Your risk of dying in a car crash? 1 in 103.
Or maybe you’re a pedestrian. Good grief! Get back inside! Your risk of dying just increased to 1 in 553. If you walk every day for a year and a bit, it could be curtains for you.
It’s a good thing you can’t walk and drive at the same time! Jeepers!
And yet, here I am, safely at home, smoking, and generous enough with my time to gift you with a bit of well-meaning concern between bouts of my misplaced hysteria.

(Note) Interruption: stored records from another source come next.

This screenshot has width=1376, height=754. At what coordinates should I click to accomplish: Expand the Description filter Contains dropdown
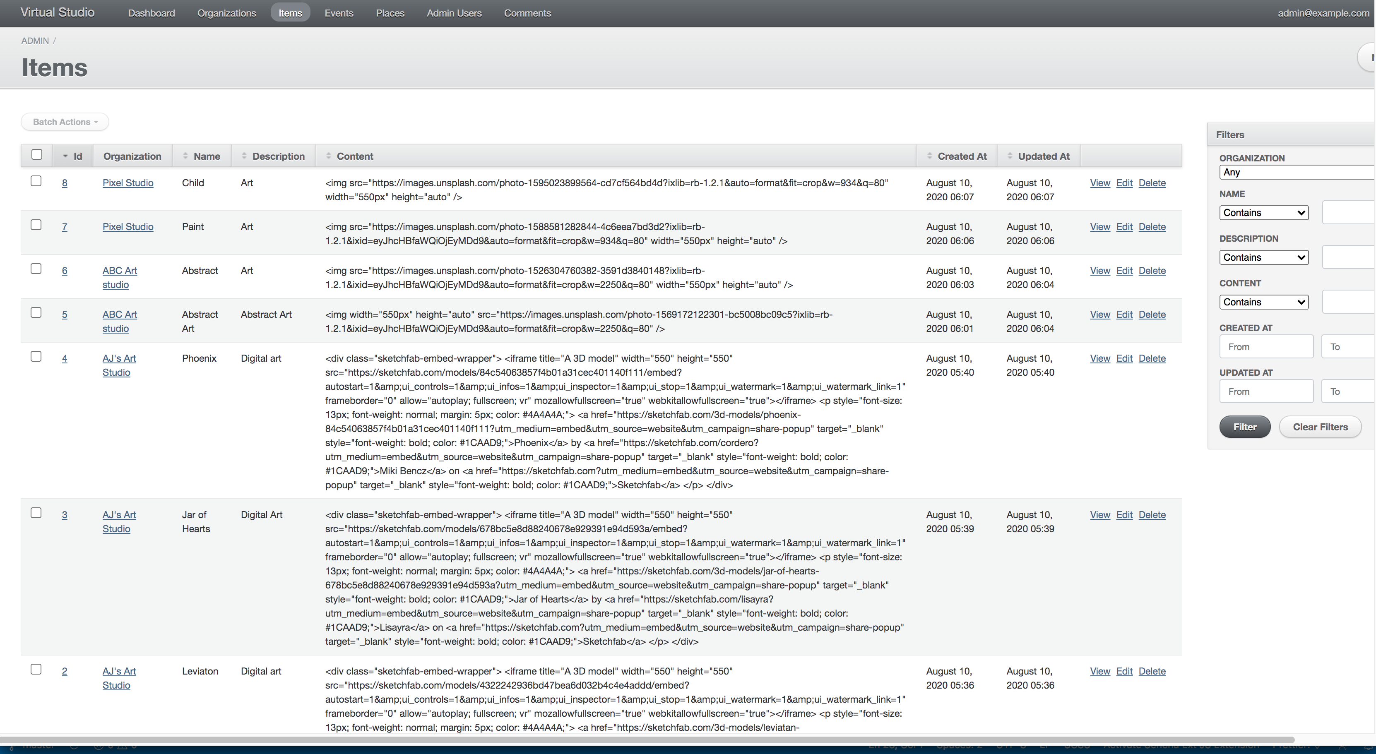coord(1263,257)
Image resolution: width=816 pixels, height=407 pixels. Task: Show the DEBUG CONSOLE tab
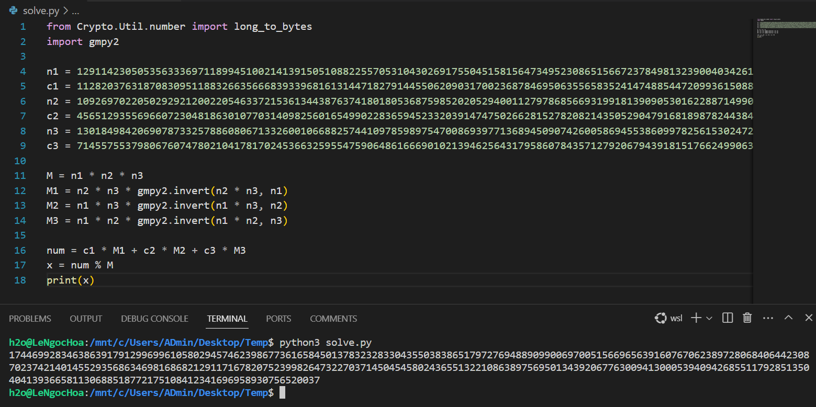pyautogui.click(x=154, y=319)
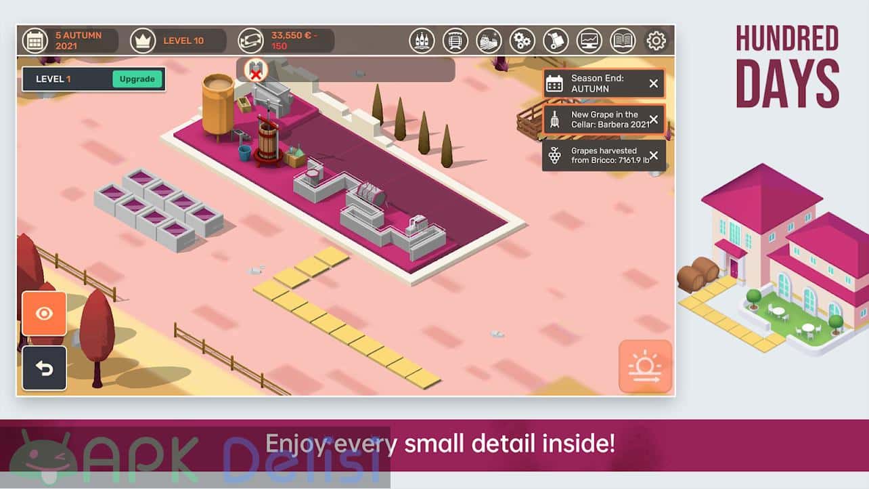Toggle the orange eye visibility button
The image size is (869, 489).
(44, 314)
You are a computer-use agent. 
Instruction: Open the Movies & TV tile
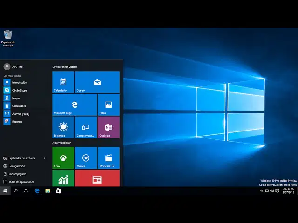tap(108, 158)
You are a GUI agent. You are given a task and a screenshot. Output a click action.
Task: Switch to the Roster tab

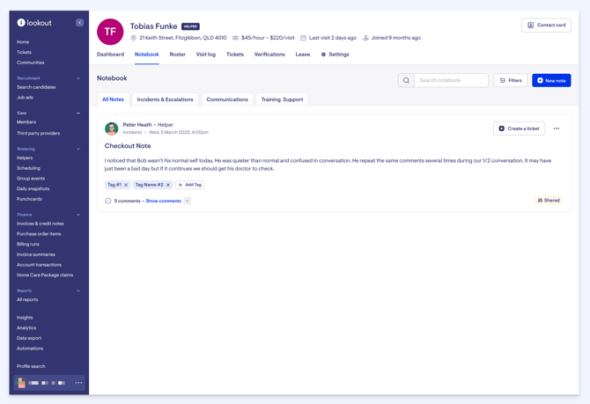coord(177,55)
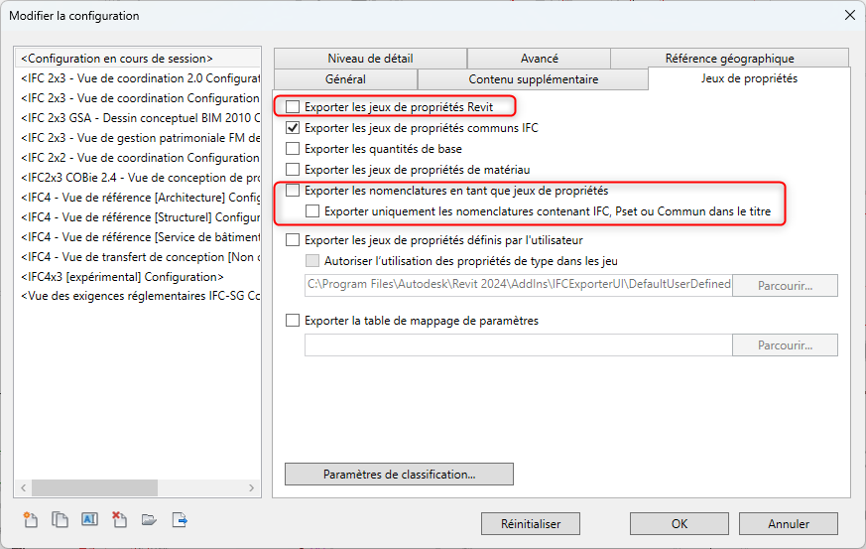Confirm with the OK button
The width and height of the screenshot is (866, 549).
pos(680,523)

Seriously, I wonder — as someone who is struggling with quitting smoking, and not “all worked up” about Covid-19 but very much cognizant of my increased risk due to my habit — just exactly what it is that you get from sharing this. Is it just another expression of that “everyone has to have someone to feel better than?” that makes the world go round?
And let’s be honest. These people you mention, the all worked up hysterical unaware smoking overeating people, the silly billys — Oh, I’m sure there’s a few in reality, but admit it, they’re really just part of that cohort in our brains, the perfectly awful specimens that we trot out when we want to have a good old “ain’t it awful” session.
Don’t reduce real humans struggling with poor health, overweight or addictions to pillars against which you can measure and comfort yourself with how much better you’re doing. We’re really more aware — and doing better — than you think.